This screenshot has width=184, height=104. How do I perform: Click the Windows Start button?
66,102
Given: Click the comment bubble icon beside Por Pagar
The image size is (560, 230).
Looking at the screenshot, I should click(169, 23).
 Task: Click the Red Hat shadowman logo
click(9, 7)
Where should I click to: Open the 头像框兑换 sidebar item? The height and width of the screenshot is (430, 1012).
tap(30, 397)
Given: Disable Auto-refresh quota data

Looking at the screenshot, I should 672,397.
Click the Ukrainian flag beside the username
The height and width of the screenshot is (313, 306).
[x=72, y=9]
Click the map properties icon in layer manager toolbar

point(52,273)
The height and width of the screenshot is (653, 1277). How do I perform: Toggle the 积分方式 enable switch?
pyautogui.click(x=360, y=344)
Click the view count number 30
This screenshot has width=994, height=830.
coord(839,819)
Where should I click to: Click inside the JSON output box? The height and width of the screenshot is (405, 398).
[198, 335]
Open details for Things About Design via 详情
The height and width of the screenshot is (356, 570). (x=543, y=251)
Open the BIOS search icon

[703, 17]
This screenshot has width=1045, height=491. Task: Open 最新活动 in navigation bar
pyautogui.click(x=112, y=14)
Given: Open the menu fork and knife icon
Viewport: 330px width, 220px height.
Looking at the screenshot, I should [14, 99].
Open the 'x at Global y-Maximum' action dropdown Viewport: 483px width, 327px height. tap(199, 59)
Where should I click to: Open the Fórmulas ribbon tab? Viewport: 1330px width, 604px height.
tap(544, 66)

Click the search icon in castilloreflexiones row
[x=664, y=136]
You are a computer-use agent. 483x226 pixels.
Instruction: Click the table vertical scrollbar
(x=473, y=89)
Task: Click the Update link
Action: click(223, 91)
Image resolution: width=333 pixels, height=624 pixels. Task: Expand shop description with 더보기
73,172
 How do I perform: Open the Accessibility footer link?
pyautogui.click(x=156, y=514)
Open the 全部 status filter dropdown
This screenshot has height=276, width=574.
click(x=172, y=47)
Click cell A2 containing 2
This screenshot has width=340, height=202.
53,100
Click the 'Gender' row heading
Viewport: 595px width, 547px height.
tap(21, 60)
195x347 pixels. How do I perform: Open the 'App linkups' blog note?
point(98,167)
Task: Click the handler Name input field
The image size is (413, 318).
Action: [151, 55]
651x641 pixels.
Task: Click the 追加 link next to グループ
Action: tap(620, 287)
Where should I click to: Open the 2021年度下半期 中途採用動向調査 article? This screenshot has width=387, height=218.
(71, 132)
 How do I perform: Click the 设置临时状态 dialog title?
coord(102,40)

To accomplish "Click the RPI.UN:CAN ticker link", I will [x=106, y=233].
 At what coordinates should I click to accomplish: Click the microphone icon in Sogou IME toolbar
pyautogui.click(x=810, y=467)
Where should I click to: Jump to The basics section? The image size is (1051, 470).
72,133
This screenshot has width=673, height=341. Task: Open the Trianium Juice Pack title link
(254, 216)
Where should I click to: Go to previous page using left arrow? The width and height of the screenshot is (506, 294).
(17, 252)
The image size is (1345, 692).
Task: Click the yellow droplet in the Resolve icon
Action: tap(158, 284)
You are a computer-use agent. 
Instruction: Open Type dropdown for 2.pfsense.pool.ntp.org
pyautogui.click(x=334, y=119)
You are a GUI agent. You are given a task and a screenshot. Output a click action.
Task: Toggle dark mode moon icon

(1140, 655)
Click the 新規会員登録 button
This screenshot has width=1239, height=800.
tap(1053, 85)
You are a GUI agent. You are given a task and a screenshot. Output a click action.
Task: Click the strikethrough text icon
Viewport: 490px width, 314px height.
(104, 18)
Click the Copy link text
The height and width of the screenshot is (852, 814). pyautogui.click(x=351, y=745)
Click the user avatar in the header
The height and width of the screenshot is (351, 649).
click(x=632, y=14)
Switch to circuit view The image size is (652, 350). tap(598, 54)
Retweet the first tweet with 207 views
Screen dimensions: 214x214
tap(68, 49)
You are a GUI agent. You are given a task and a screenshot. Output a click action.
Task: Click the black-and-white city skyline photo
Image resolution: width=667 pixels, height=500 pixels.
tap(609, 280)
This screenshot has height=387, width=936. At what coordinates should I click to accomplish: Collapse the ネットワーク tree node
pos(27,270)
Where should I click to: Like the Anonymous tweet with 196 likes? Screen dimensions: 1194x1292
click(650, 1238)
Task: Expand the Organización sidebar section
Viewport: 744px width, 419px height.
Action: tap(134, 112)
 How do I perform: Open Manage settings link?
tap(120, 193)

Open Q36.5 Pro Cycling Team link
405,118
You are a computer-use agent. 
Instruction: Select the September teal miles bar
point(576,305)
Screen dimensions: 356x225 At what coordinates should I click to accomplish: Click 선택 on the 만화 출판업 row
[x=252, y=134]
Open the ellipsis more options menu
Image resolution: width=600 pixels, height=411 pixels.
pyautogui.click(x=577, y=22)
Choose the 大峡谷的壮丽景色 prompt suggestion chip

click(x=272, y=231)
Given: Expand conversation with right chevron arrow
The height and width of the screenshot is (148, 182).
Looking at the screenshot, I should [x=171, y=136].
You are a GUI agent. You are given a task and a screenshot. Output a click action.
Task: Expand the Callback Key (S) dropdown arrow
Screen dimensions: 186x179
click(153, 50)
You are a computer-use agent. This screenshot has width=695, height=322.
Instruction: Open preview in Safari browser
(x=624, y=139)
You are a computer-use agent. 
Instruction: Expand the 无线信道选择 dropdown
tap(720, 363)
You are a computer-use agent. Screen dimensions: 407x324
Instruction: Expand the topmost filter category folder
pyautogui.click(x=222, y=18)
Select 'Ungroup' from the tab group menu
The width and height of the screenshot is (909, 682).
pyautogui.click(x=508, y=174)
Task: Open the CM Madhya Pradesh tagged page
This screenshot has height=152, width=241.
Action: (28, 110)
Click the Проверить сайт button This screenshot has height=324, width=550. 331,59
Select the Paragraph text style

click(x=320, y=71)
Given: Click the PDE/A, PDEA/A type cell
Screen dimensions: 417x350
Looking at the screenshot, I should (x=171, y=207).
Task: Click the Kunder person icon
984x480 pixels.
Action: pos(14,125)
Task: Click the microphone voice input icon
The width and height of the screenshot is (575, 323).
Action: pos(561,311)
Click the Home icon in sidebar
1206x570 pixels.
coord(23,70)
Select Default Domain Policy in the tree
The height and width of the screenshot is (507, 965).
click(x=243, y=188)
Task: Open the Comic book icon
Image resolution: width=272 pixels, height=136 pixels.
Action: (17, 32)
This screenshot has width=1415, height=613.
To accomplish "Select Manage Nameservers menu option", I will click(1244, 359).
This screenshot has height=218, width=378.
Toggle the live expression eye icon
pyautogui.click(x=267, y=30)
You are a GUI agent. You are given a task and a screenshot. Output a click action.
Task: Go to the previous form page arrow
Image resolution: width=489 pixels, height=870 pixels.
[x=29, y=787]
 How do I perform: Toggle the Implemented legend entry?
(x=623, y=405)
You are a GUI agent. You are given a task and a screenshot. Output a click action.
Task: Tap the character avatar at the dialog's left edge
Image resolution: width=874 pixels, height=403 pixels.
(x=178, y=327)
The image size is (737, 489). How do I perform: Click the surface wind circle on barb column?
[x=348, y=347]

• • •

ABOUT THIS EXERCISE:
Working from the records above, write out verbatim only the lines from the line containing "Task: Toggle dark mode moon icon" through the line containing "Task: Click the strikethrough text icon".

EXERCISE SOLUTION:
Task: Toggle dark mode moon icon

(1140, 655)
Click the 新規会員登録 button
This screenshot has width=1239, height=800.
tap(1053, 85)
You are a GUI agent. You are given a task and a screenshot. Output a click action.
Task: Click the strikethrough text icon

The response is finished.